Hetty's shriek mingled with the sound,
and they clasped each other in mutual horror.
But it was not a shout of execration--not a yell of exultant cruelty.
It was a shout of sudden excitement at the appearance of a horseman
cleaving the crowd at full gallop. The horse is hot and distressed, but
answers to the desperate spurring; the rider looks as if his eyes were
glazed by madness, and he saw nothing but what was unseen by others.
See, he has something in his hand--he is holding it up as if it were a
signal.
The Sheriff knows him: it is Arthur Donnithorne, carrying in his hand a
hard-won release from death.
Chapter XLVIII
Another Meeting in the Wood
THE next day, at evening, two men were walking from opposite points
towards the same scene, drawn thither by a common memory. The scene was
the Grove by Donnithorne Chase: you know who the men were.

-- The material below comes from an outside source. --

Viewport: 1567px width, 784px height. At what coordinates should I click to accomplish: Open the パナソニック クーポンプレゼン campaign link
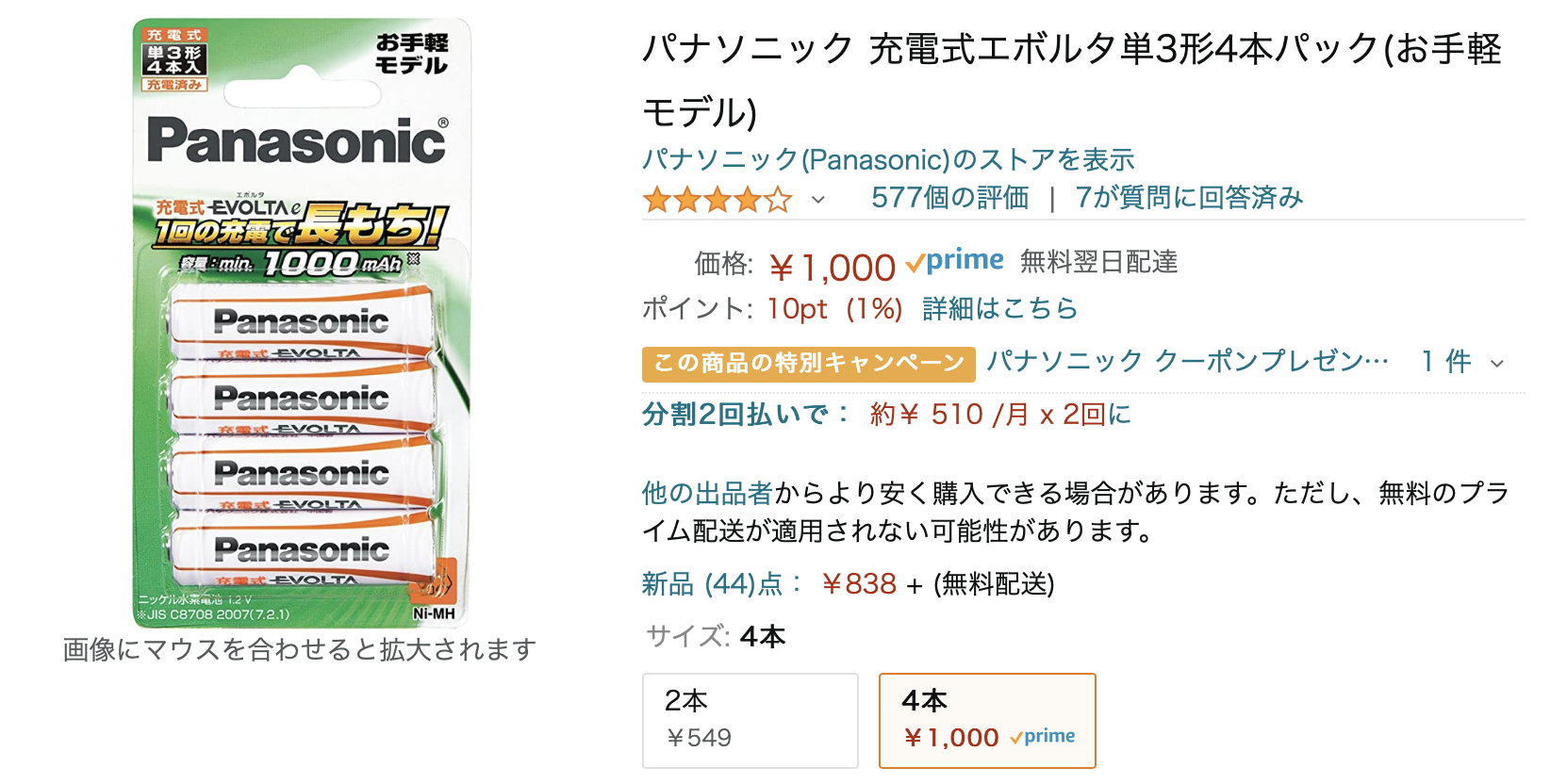point(1187,361)
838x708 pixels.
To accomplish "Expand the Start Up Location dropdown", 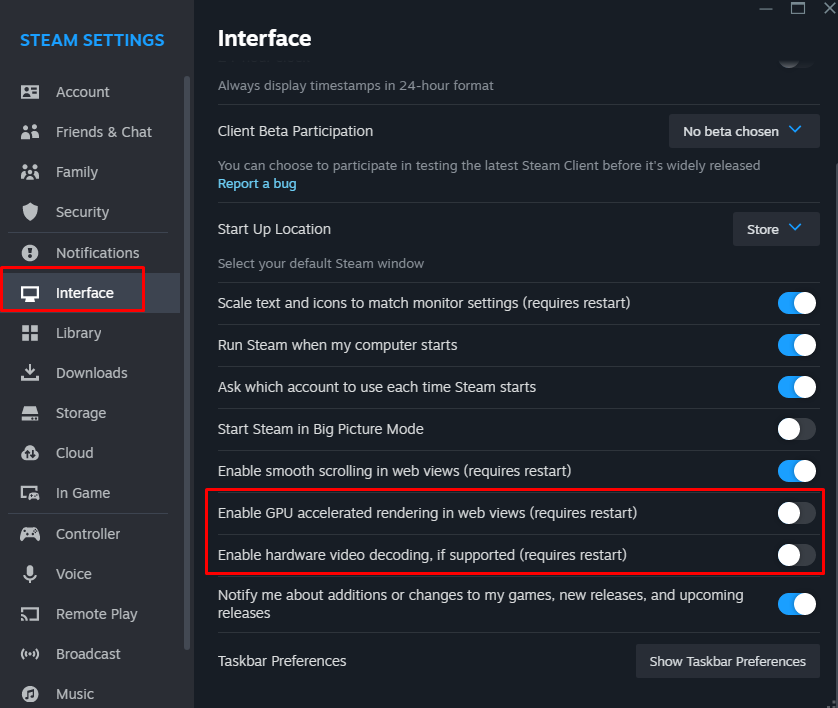I will click(x=776, y=229).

The old squire's funeral had taken place that morning, the will had been
read, and now in the first breathing-space, Arthur Donnithorne had come
out for a lonely walk, that he might look fixedly at the new future
before him and confirm himself in a sad resolution. He thought he could
do that best in the Grove.
Adam too had come from Stontion on Monday evening, and to-day he had
not left home, except to go to the family at the Hall Farm and tell
them everything that Mr.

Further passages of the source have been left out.